Help to Buy Expansion
The Government will boost the Help to Buy scheme by increasing income caps from $90,000 to $100,000 for individuals and from $120,000 to $160,000 for joint applicants and single parents.
Property price caps will also be increased and linked with the average house price in each state and territory, not dwelling price, so first home buyers have more choice.
Together, these changes ensure more first home buyers will be eligible for Help to Buy, with more than 5 million properties in Australia falling under the new property price caps.
To support this expansion, the Government will increase its equity investment in the Help to Buy program from $5.5 billion to $6.3 billion – an $800 million increase.
Teachers, nurses, police officers, retail workers and those in the care sector deserve support to enter a challenging housing market – but Peter Dutton and the Greens delayed the Government’s efforts to legislate Help to Buy.
Help to Buy takes years off the time it takes to save for a deposit. And first home buyers on average rates with a $519,000 home will save about $900 per month when buying an existing home, and $1,200 per month when buying a new home.
In this term of Parliament, Labor has already helped 150,000 Australians buy a home with lower deposits.

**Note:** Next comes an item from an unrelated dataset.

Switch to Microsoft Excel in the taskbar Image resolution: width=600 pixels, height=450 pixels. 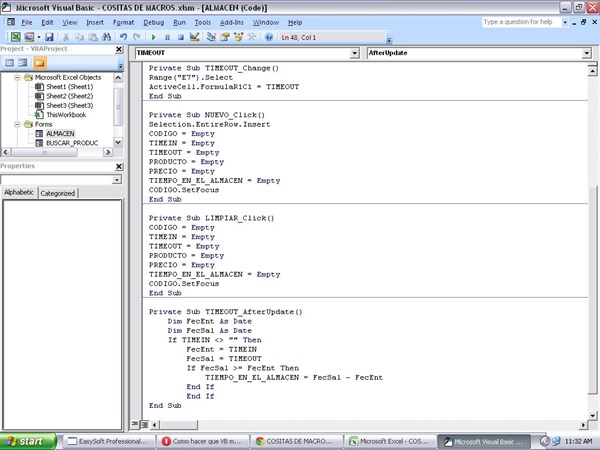pos(392,441)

That’s more than double the number supported by the Coalition, and part of the reason there are on average 6,000 more first-home buyers a year under Labor.

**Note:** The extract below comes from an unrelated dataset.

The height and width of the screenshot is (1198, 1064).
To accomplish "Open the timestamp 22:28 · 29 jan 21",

Help to Buy will be open for applications later this year, following registration of the Program Directions, passage of state legislation, and implementation by Housing Australia.
New Property Price Caps by Region
*New South Wales capital city and regional centre price cap is set at $1.3 million rather than at the median house price of approximately $1.5 million to ensure purchase prices remain within the borrowing capacity of first-home buyers.

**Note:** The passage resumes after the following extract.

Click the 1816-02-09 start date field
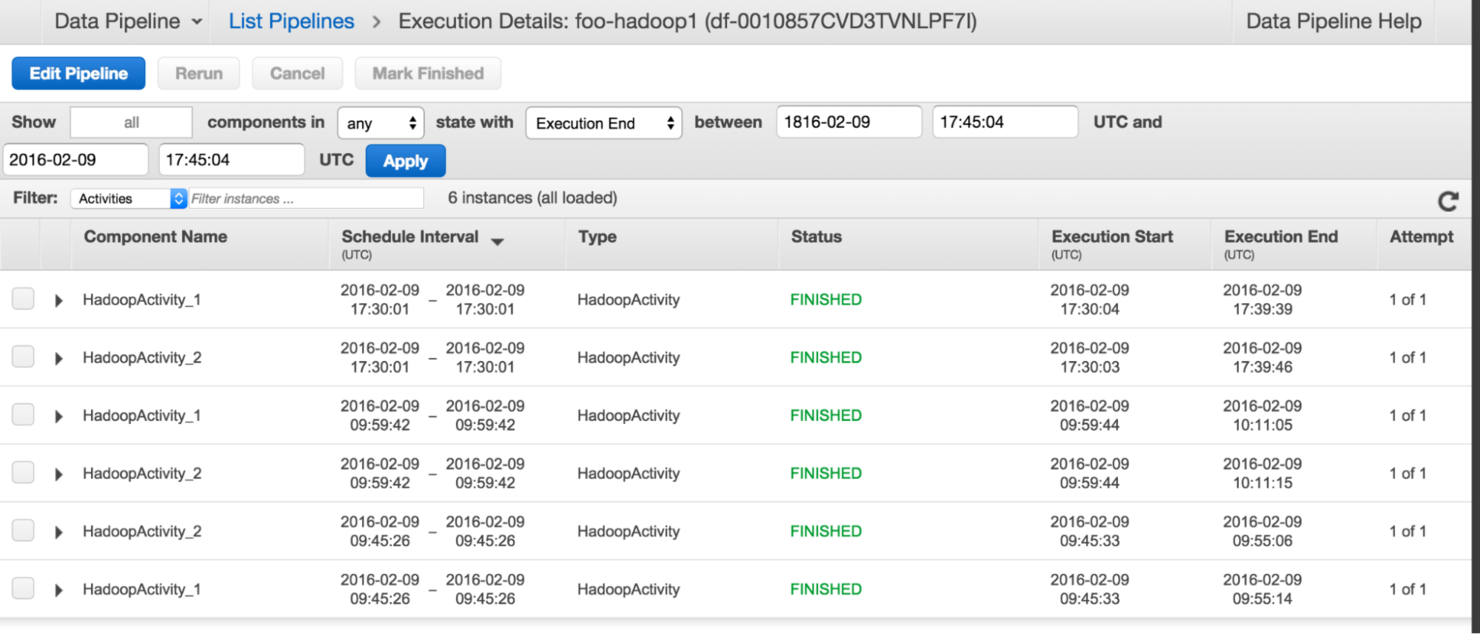 [849, 121]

Quotes attributable to the Minister for Housing, Clare O’Neil:
“We’re tackling the housing crisis head-on by building more homes, using new technologies, and making it easier for Australians to buy them. This budget lifts our commitments in housing to $33 billion, and there’s more to come.
“We’ve got a big goal to build 1.2 million new homes in 5 years and to reach that we need to build homes in new ways – using methods like prefab we can build homes up to 50 percent faster.
“I’ve got a pretty straight-forward goal here – to make sure that ordinary, working class Australians can buy a home of their own. That’s why we’re expanding Help to Buy so that most first home buyers are eligible.
“Peter Dutton has committed to cutting $19 billion from housing and 110,000 homes if he’s elected. We can’t wind the clock back and repeat the decade of inaction seen under the Coalition.”
Quotes attributable to the Minister for Industry and Science, Ed Husic:
“We’re backing Aussie manufacturers to build more quality houses, faster with this investment.
“Making a house in a factory instead of onsite can cut construction time in half.
“For the first time, manufacturers and home-owners will have a national certification process to cut the red tape that has been holding back use of these techniques.
“And they will see federal and state governments working together to invest in growing our capability to make factory-built quality homes.
“That will help create a steady and predictable pipeline of demand for the industry, boosting investment in the plants and skills we need to grow those capabilities.”